Newsweek: A Dan
Rather Rerun
By L. Brent Bozell, III
HUMAN EVENTS
Posted May 19, 2005
Just months after Dan Rather and CBS brought shame and disgrace to the
entire American journalism profession with their phony National Guard expose of
George W. Bush, Newsweek magazine has been exposed for declaring --
with nothing more than one anonymous source's gum-flapping -- that U.S.
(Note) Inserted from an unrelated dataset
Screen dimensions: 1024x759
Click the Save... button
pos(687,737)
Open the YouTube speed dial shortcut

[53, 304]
interrogators were flushing the Koran down the toilet to inflame detainees at
Guantanamo Bay.
How many eerie parallels are there between the CBS scandal and the Newsweek
scandal? Let us count the ways:
1. Both stories caused liberal media types to hunt for
years to prove the urban legends dear to the hearts of the Bush-bashers. In the
CBS case, reporters spent years pecking through George W. Bush's National Guard
records, searching desperately for, and occasionally suggesting the existence
of, smoking guns. They just knew he had somehow shirked his duties. In
the Newsweek case, reporters had spent years chasing down the most
shocking Guantanamo-interrogation stories they could find. Slate.com media
critic Jack Shafer assembled a pile of poorly sourced Koran-in-the-john stories
dating back to 1983, a regular urban legend of Islam coverage. The media just knew
the U.S. military at Guantanamo were guilty of serious abuses.
2. Both stories relied on a single anonymous source. In
CBS's case, he was "unimpeachable"; in Newsweek's, "reliable."
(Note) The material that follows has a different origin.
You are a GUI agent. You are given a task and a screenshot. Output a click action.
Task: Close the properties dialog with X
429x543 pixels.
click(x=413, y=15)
In the case of CBS, that source was revealed to be Bill Burkett, a Texas-based
Bush-hater with a lot more poison than evidence against Bush. In Newsweek's
case, the magazine misled readers in their original story by saying
"sources" claimed Koran-flushing would be in an official government
report. Then, they claimed it was simply a "senior government
official." Later, that "reliable" source couldn't vouch for the
accuracy of his own statement.
3. Both outlets made comical claims about their professionalism
in a time of crisis. Dan Rather claimed he would be the first to report the
story of his own incompetence, and also claimed "Those who have criticized
aspects of our story have never criticized the heart of it." Wrong. Newsweek
called their reporting process "careful," and their laying out of the
retracted story "transparent," which is a strange word to use when
the unreliable source is still anonymous.
4. Both stories were incorrectly declared to be
"confirmed" by outside sources. CBS claimed it had multiple
typography "experts" who had authenticated the National Guard memos;
it was subsequently revealed they could not get an expert to authenticate the
memos before they aired it, and then the lone "expert" they cited as
an authenticator said he had not done any such thing. Newsweek claimed
it had presented its story to a couple of top Pentagon brass, and had received
no denial; it was subsequently revealed that neither had done so because it is
impossible to prove a negative.
5. In both cases, the story, left unchallenged, would prove
highly damaging to the Bush administration. If Bush had truly defied National
Guard superiors in a grave manner, it could have sunk his reelection campaign.
If U.S. military interrogators were really stupid enough to think it's a neat
idea to get information from Islamic radicals by flushing their sacred texts in
the restroom, the White House would be confirmed as reckless zealots declaring
war on every Islam-dominated nation. At this writing, the death toll caused by
the Newsweek story stands at 17, with over 100 others injured in the
ensuing riots. There is no telling how many more may die.
6. When both stories crumbled, the media outlets were
initially reluctant to retract anything. Instead, they went about arrogantly
maintaining it was up to their critics to prove them wrong, not their
responsibility to get it right. For 12 days, Dan Rather stalled and stonewalled
at CBS, declaring no one could prove his story false. Newsweek editor Mark
Whitaker's first line with the New York Times was that "We're not
retracting anything. We don't know for certain what we got wrong." Luckily
for Newsweek, they saw the light on this faster than Rather did -- but
only, as with CBS, after an outpouring of public outrage.
7. But even after the official retraction, the spin control
continued. Dan Rather continued to insist, and other reporters followed suit,
that while the documents may have been fabricated, the National Guard story was
true. Newsweek's liberal media friends united around the theme that Newsweek
will be proven right, that Koran-flushing was not "beyond the realm of
possibility," as CNN's Anderson Cooper put it. On "Nightline,"
ABC's John Donvan intoned, "What really goes on at Guantanamo Bay, no one
really knows."
It's just tragic that the liberal media are willing to believe the most
exotic rumors about the depredations of President Bush and the U.S. military,
long before they've been verified and long after they've been retracted.